WERKOPDRACHT A:
Zet de alinea die begint met "In reactie op de e-mail van de raadsman" uit de onderstaande tekst over het verzoek tot beëindiging van de strafzaak om in een beknopte opsomming. Behoud daarbij de voornaamste feiten.
WERKOPDRACHT B:
Vervolg de onderstaande tekst over het verzoek tot beëindiging van de strafzaak na de laatste zin die daarin is weergegeven.

WEERGEGEVEN TEKST:
-=-=-
Namens verzoeker is aangevoerd dat hij op 1 augustus 2018 in verzekering is gesteld en dat hij na zijn invrijheidstelling niets meer van de zaak heeft vernomen. Daarbij is medegedeeld dat op 15 juli 2020 een eerder ingediend verzoekschrift ongegrond is verklaard. Inmiddels zijn er wederom twee jaren verstreken zonder dat verzoeker ook maar iets heeft vernomen. Verzoeker wordt hierdoor bezwaard. Het is in zijn belang dat de zaak is geëindigd. Verzoeker vraagt de rechtbank de strafzaak tegen hem als beëindigd te verklaren. De raadsman heeft per e-mail van 20 november 2022 te kennen gegeven dat hij inmiddels de processtukken in de zaak heeft ontvangen. Het betreft 12 ordners van in totaal 3050 pagina's. Namens verzoeker wordt gepersisteerd bij het verzoek de zaak te beëindigen. Het gaat immers om feiten uit 2016/2017, inmiddels ruim vijf jaar geleden. Het betreft derhalve een zaak waarin de redelijke termijn exorbitant is overschreden. Daarnaast is opgemerkt dat, ondanks dat het einddossier in de stokoude zaak al ruim zeven maanden beschikbaar is, er nog steeds geen vervolgingsbeslissing is genomen. Gelet daarop acht de raadsman verdere vervolging niet opportuun. De zaak zal gelet op de omvang niet op korte termijn worden behandeld en er dienen nog onderzoekswensen te worden uitgevoerd. De achterstand in de strafrechtsketen blijft daarom bestaan, waardoor het ook maatschappelijk niet opportuun is verder te vervolgen. De maatschappij heeft immers meer belang bij inzet van capaciteit in de strafrechtsketen in recente zaken. In raadkamer heeft de advocaat gepersisteerd bij het verzoekschrift.
De officier van justitie heeft zich schriftelijk op het standpunt gesteld dat het verzoek dient te worden afgewezen. Daartoe is aangevoerd dat de officier van justitie per e-mail van 19 april 2022 aan de raadsman heeft laten weten dat het eindproces-verbaal in de zaak met (nieuw) parketnummer 02-058352-22 inmiddels is ontvangen en digitaal zal worden verstrekt aan de raadsman. Een beoordeling van het procesdossier moet nog worden gemaakt, maar dit wordt op niet al te lange termijn verwacht.
In reactie op de e-mail van de raadsman van 20 november 2022 heeft de officier van justitie te kennen gegeven te persisteren bij het eerder ingenomen standpunt. Het betreft een omvangrijk procesdossier en er zijn meerdere gedupeerden. Daarbij is te kennen gegeven dat het onderzoek inderdaad langer heeft geduurd dan gewenst, maar dat dit mede kwam door het feit dat er rechtshulp is verzocht en ontvangen van andere landen. De officier van justitie acht het tijdsverloop na ontvangst van het einddossier niet dusdanig dat het verzoek beëindiging strafzaak dient te worden ingewilligd. In raadkamer heeft de officier van justitie gepersisteerd bij het eerder ingenomen standpunt.
-=-=-
AANGELEVERDE GEGEVENS:
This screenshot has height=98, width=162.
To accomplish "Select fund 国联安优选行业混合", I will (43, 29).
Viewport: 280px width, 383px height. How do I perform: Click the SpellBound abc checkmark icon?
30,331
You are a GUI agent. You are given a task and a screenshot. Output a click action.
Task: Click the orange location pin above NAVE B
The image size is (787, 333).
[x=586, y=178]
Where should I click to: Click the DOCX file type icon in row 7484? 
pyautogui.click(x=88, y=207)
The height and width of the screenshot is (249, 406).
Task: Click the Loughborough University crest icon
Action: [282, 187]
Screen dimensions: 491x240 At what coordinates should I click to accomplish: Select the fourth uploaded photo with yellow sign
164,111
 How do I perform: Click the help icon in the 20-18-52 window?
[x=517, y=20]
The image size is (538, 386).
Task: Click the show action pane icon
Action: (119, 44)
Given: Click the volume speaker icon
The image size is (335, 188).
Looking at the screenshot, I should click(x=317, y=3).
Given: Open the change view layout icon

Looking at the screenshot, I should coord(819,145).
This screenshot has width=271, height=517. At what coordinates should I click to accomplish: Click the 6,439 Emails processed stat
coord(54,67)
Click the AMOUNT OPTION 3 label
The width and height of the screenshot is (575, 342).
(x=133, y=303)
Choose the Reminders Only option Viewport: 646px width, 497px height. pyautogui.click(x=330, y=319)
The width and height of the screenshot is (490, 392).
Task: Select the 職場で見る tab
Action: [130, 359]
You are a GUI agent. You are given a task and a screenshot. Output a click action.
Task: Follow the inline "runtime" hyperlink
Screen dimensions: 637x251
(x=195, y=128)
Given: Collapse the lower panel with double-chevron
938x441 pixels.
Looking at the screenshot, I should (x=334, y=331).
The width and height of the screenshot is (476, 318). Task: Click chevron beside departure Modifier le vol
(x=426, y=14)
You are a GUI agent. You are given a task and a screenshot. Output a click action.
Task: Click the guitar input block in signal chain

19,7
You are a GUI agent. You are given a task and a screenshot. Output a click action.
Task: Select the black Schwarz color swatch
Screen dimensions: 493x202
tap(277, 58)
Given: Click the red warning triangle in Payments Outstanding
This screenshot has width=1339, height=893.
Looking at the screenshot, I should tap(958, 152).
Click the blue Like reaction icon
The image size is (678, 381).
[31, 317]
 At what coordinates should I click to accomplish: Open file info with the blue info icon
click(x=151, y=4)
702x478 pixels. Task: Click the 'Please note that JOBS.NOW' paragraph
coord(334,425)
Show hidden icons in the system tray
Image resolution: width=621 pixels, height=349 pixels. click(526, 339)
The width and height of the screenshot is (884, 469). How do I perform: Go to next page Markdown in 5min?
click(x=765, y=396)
-=-=-
RESULTAAT OPDRACHT A:
- In reactie op de e-mail van de raadsman van 20 november 2022 persisteert de officier van justitie bij het eerder ingenomen standpunt.
- Het procesdossier is omvangrijk en er zijn meerdere gedupeerden.
- Het onderzoek heeft langer geduurd dan gewenst. Dat kwam mede doordat rechtshulp is verzocht en ontvangen van andere landen.
- Volgens de officier van justitie is het tijdsverloop na ontvangst van het einddossier niet zodanig dat het verzoek tot beëindiging van de strafzaak moet worden ingewilligd.
- In raadkamer heeft de officier van justitie gepersisteerd bij dit standpunt.

RESULTAAT OPDRACHT B:
2.De beoordeling

De rechtbank overweegt als volgt.
De rechtbank is bevoegd om het verzoek in behandeling te nemen.
Bij de toepassing van artikel 29f Sv staat het belang van de verzoeker voorop om duidelijkheid te verkrijgen omtrent de tegen hem aangevangen en nog niet beëindigde vervolging door het Openbaar Ministerie. De maatstaf bij de beoordeling van het verzoek is of in de zaak van de verzoeker, die nog niet formeel is geëindigd, niettemin gezegd kan worden dat de vervolging niet wordt voortgezet. Enkel tijdsverloop is onvoldoende om over te gaan tot beëindiging van de strafzaak.
Verzoeker wordt verdacht van oplichting, merkenfraude, witwassen en identiteitsfraude met meerdere gedupeerden. Inmiddels is het einddossier van meer dan 3.000 pagina’s gereed. De officier van justitie heeft te kennen gegeven op niet al te lange termijn over te gaan tot beoordeling van de zaak.
Gelet op het voorgaande is de rechtbank van oordeel dat zich niet de situatie voordoet dat de vervolging niet wordt voortgezet. Zij zal het verzoek dan ook afwijzen.

3.De beslissing

De rechtbank
- wijst het verzoek tot beëindiging van de strafzaak af.
Deze beslissing is op 5 december 2022 gegeven door mr. R.J.H. de Brouwer, rechter, in tegenwoordigheid van mr. M. van Grinsven, griffier, en is uitgesproken ter openbare terechtzitting van 5 december 2022.
De griffier is niet in de gelegenheid deze beslissing mede te ondertekenen.